## WHAT IS NEEDED:
Copy these records line for line, with no changes.

(Stored entries)

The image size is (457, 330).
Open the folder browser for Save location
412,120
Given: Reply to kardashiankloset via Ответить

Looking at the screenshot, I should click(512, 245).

## RESULT:
The image size is (457, 330).
Open the folder browser for Save location
412,120
Given: Reply to kardashiankloset via Ответить

Looking at the screenshot, I should click(512, 245).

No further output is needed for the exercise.